De tal suerte que la novela lleva un movimiento pendular entre las conciencias y las dignidades que empiezan a nacer y la realidad de una comunidad donde las dinámicas de explotación que se llevaban a cabo en el siglo XIX se siguen practicando: El voto era tan ciento por ciento legal como falso, porque los delegados a las convenciones están elegidos a dedo, con la sola y esporádica oposición de algún escandaloso irrefrenable como Rusty Nolano o un joven parlamentario serio como Joey Doyle.
También hay que señalar que, a pesar de que La ley del silencio es una obra donde hay bastante rudeza y su tema inflige al lector la sensación de estar todo el tiempo con la bota en el cuello, (“—Katie, dobla en la esquina, sal a River Street y estarás en América. Eso es una jungla, una tierra de nadie. El archivo cuenta la historia.”) tiene diferencias marcadas con algunas obras con las que se le ha comparado como Germinal (1885) de Émile Zola. Me refiero particularmente a que el sentido del humor en los diálogos de los estibadores nos muestra el tono que ha resultado de la combinación de inmigrantes los irlandeses, los italianos y los negros. Aún resuena el humor de uno de los estibadores más divertidos, Runty, quien no dudaba en reírse en la cara del diablo mismo o confesarle al padre Runty que él tampoco era una perita en dulce.

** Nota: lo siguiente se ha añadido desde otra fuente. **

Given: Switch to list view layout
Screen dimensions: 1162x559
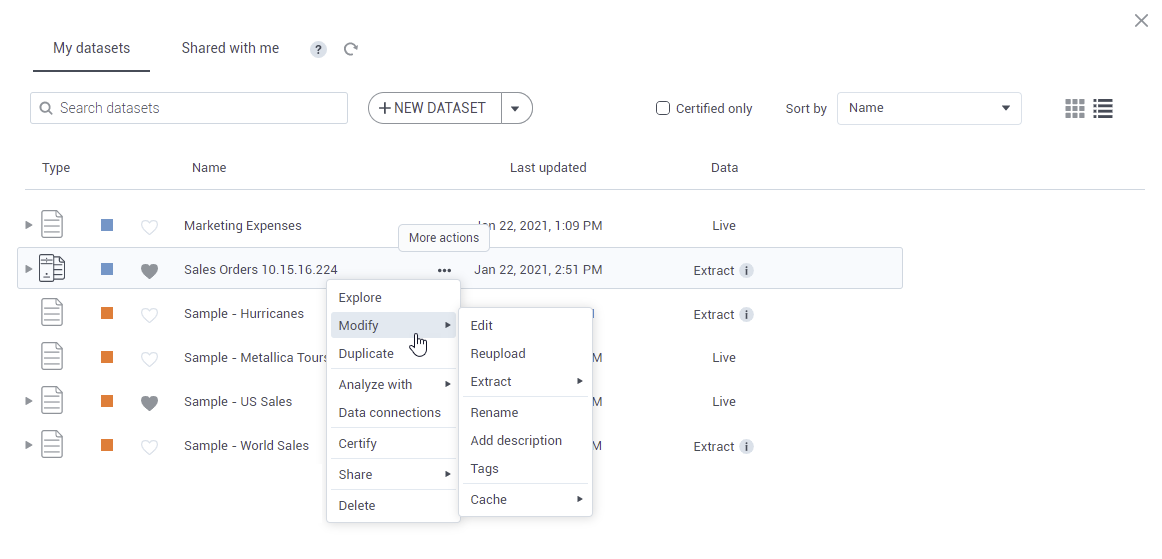Looking at the screenshot, I should [x=1103, y=109].
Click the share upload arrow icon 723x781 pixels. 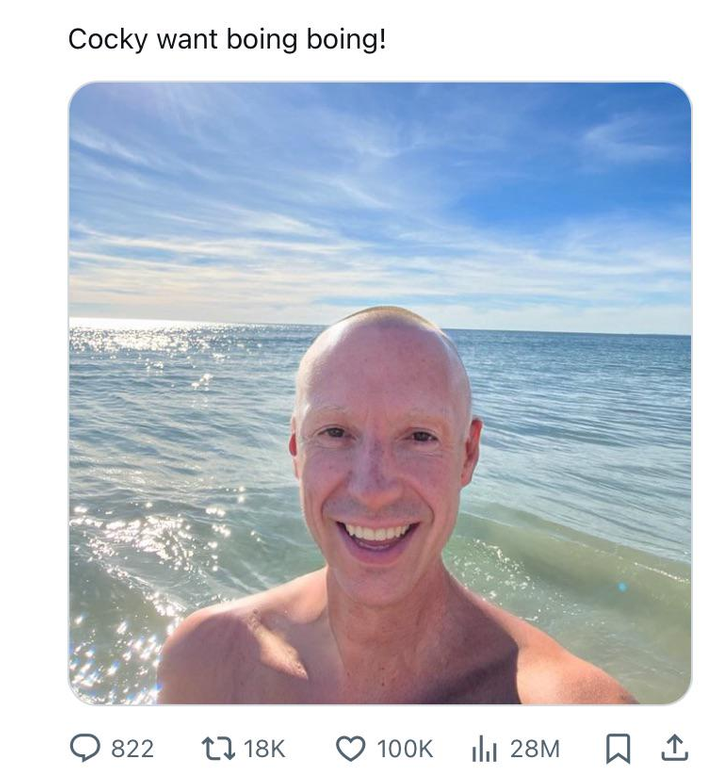[x=675, y=748]
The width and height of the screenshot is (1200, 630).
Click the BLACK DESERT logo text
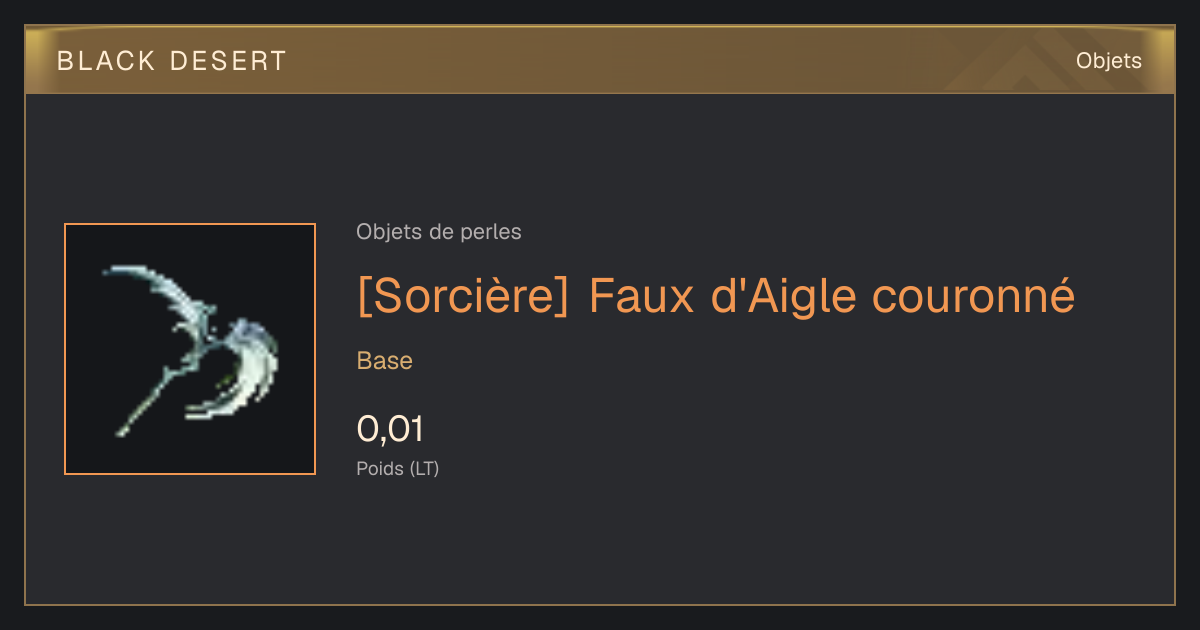pos(172,61)
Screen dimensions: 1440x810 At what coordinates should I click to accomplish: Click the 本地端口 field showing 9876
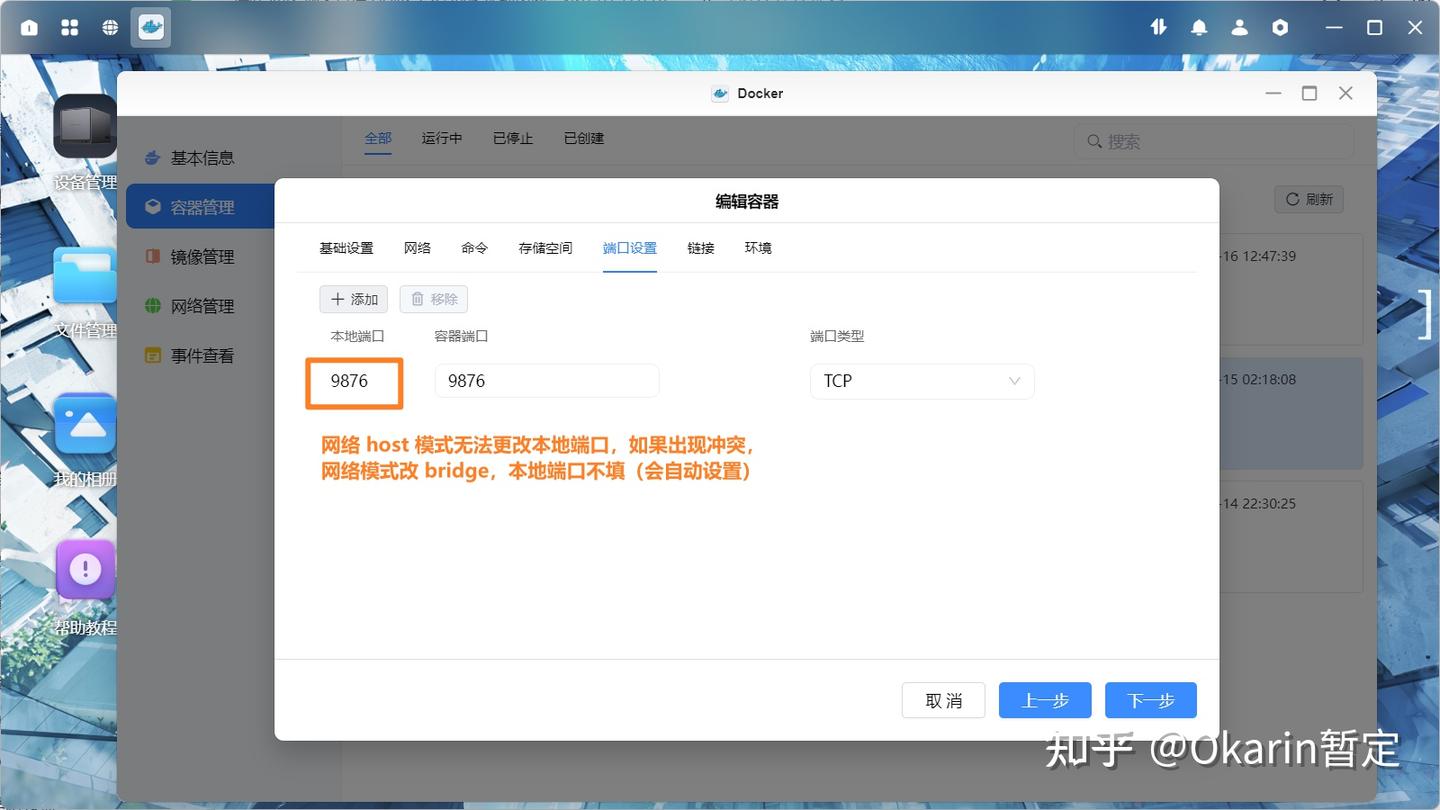tap(353, 381)
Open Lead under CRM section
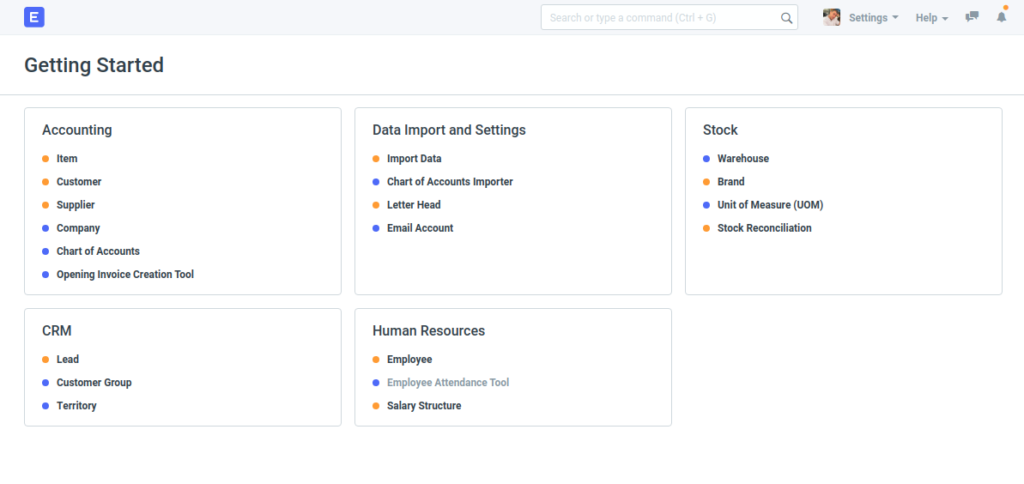The width and height of the screenshot is (1024, 484). coord(68,360)
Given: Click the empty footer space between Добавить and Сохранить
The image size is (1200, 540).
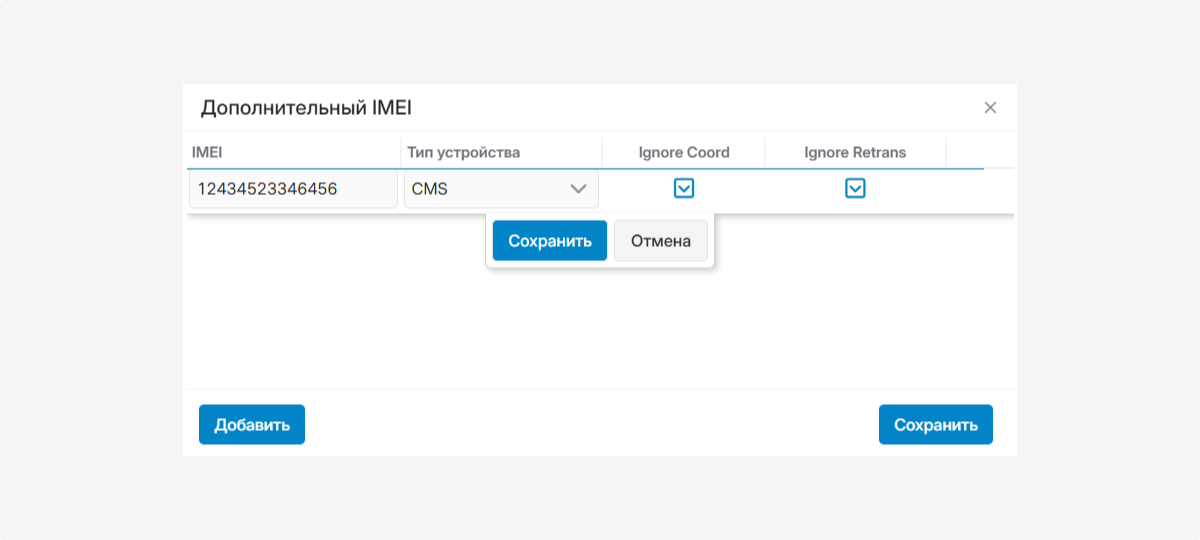Looking at the screenshot, I should (590, 425).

Runty le dijo que había algo más profundo que el simple miedo. En la ribera todo el mundo estaba forrado de alguna culpa: desde el asesinato o el robo al por mayor hasta el pequeño y habitual hurto de whisky, perfume, café, bistecs o cazadoras de aviador. Él mismo, admitió Runty, tenía la habitación llena del producto de años de saqueo. Cuando se veían las carretadas de que se apropiaban los tíos de arriba, lo de uno no parecía robo. Estaba todo tirado por ahí pidiendo que alguien lo recogiese.
Asimismo, esta obra conmueve en algunas ocasiones al lector con la sutileza de las emociones imprescindibles que debe tener una obra valiosa. Ésta es una de las características que gana fuerza poética y verosimilitud en la novela y que en parte la película descuidó. Ahora recuerdo esa escena larguísima del filme donde Terry Malloy (Marlon Brando) se enfrenta con Johnny (Lee J. Cobb) en el muelle, y que a medida que pasa el tiempo es cada vez más ilógica y más tediosa, pero que en el libro fue suprimida por un muy buen desenlace. Schulberg era un autor que sabía finalizar sus novelas muy bien. Como pocos, va preparando hasta el más mínimo detalle para que las historias se intensifiquen en un vórtice. Del mismo modo que en El desencantado o Peor será la caída, en La ley del silencio el desenlace exhibe un cierre insuperable que viene totalmente coherente al ritmo interno y a la lógica de la obra, Budd cierra como el boxeador experto que ha llevado durante toda la pelea un ritmo parsimonioso, con pasos certeros, y que pulveriza a su oponente en el momento exacto con un upper-cut que le deja las piernas blandengues en el último round.